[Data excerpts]
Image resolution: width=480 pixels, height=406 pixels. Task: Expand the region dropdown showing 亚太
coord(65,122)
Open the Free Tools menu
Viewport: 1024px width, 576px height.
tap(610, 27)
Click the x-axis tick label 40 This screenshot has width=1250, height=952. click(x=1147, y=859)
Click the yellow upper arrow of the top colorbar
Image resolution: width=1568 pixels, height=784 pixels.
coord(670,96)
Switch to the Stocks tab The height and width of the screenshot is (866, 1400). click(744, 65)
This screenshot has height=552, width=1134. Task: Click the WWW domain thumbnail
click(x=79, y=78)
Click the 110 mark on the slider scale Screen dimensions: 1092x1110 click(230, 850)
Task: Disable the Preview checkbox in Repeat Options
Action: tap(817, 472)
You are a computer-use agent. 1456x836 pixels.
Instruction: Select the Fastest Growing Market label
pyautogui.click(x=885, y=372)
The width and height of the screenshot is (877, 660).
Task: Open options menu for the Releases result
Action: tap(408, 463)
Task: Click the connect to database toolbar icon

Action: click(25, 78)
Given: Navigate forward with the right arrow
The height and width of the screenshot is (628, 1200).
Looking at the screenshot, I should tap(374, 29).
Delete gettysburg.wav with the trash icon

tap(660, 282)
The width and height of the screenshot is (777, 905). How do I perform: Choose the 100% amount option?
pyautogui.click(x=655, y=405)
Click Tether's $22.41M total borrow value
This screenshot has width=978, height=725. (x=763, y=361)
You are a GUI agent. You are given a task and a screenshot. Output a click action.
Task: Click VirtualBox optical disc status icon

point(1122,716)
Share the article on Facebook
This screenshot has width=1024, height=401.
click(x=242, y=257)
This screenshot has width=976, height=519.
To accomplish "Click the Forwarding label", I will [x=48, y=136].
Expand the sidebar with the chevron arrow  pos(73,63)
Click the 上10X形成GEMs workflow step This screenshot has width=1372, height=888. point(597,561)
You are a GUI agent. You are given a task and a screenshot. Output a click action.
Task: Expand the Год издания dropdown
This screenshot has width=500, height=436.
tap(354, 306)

» **Exercise**:
All of the data above should be set down again exactly.

» **Solution to this task**:
Image resolution: width=480 pixels, height=406 pixels. Task: Expand the region dropdown showing 亚太
coord(65,122)
Open the Free Tools menu
Viewport: 1024px width, 576px height.
tap(610, 27)
Click the x-axis tick label 40 This screenshot has width=1250, height=952. click(x=1147, y=859)
Click the yellow upper arrow of the top colorbar
Image resolution: width=1568 pixels, height=784 pixels.
coord(670,96)
Switch to the Stocks tab The height and width of the screenshot is (866, 1400). click(744, 65)
This screenshot has height=552, width=1134. Task: Click the WWW domain thumbnail
click(x=79, y=78)
Click the 110 mark on the slider scale Screen dimensions: 1092x1110 click(230, 850)
Task: Disable the Preview checkbox in Repeat Options
Action: tap(817, 472)
You are a computer-use agent. 1456x836 pixels.
Instruction: Select the Fastest Growing Market label
pyautogui.click(x=885, y=372)
The width and height of the screenshot is (877, 660).
Task: Open options menu for the Releases result
Action: tap(408, 463)
Task: Click the connect to database toolbar icon

Action: click(25, 78)
Given: Navigate forward with the right arrow
The height and width of the screenshot is (628, 1200).
Looking at the screenshot, I should tap(374, 29).
Delete gettysburg.wav with the trash icon

tap(660, 282)
The width and height of the screenshot is (777, 905). How do I perform: Choose the 100% amount option?
pyautogui.click(x=655, y=405)
Click Tether's $22.41M total borrow value
This screenshot has width=978, height=725. (x=763, y=361)
You are a GUI agent. You are given a task and a screenshot. Output a click action.
Task: Click VirtualBox optical disc status icon

point(1122,716)
Share the article on Facebook
This screenshot has width=1024, height=401.
click(x=242, y=257)
This screenshot has width=976, height=519.
To accomplish "Click the Forwarding label", I will [x=48, y=136].
Expand the sidebar with the chevron arrow  pos(73,63)
Click the 上10X形成GEMs workflow step This screenshot has width=1372, height=888. point(597,561)
You are a GUI agent. You are given a task and a screenshot. Output a click action.
Task: Expand the Год издания dropdown
This screenshot has width=500, height=436.
tap(354, 306)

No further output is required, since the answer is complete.